Die Waldungen enthalten noch die schönsten alten Fichten- und Kiefernbestände, wie sie heut zu Tage in Privatforsten selten mehr gefunden werden.

Zu den Forsten von Schönfeld gehört auch die sogenannte Kiehnhaide, welche in diesen Blättern irrthümlich dem Rittergute Zschorna zugeschrieben worden; ein Irrthum, der wahrscheinlich dadurch entstanden, dass dieselbe an die Zschornaer Forsten grenzt, und früher geraume Zeit hindurch Schönfeld und Zschorna in einer Hand gewesen und erst wieder unter verschiedene Besitzer kamen, als im Jahre 1842 die drei Brüder von Erdmannsdorf die drei an einander grenzenden Güter Zschorna, Schönfeld mit Pertinenzien und Linz von ihrem Vater übernahmen.

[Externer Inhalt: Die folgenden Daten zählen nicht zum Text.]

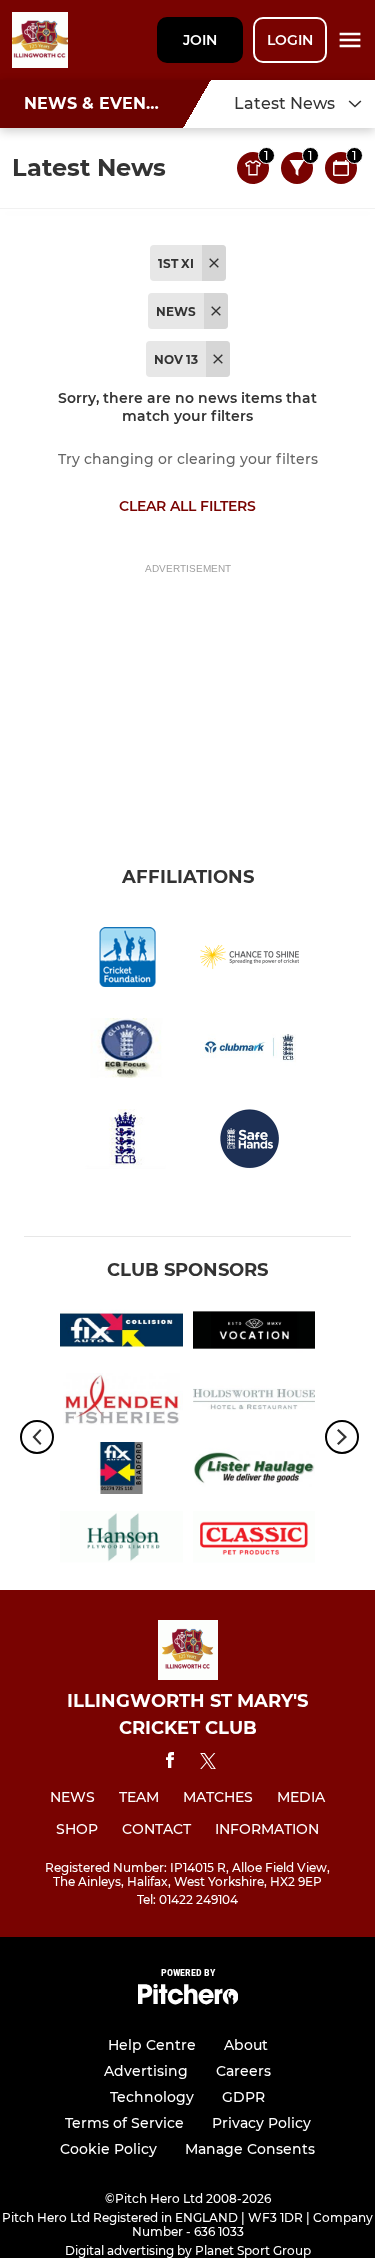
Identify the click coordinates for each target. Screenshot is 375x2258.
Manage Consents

Druck von Sturm und Koppe (A. Dennhardt) in Leipzig.
Empfohlene Zitierweise:
Gustav Adolf Pönicke (Hrsg.): Album der Rittergüter und Schlösser im Königreiche Sachsen II. Section. Expedition des Albums Sächsischer Rittergüter und Schlösser, Leipzig 1856, Seite 120. Digitale Volltext-Ausgabe bei Wikisource, URL: https://de.wikisource.org/w/index.php?title=Seite:Album_der_Schl%C3%B6sser_und_Ritterg%C3%BCter_im_K%C3%B6nigreiche_Sachsen_II.djvu/180&oldid=- (Version vom 17.1.2018)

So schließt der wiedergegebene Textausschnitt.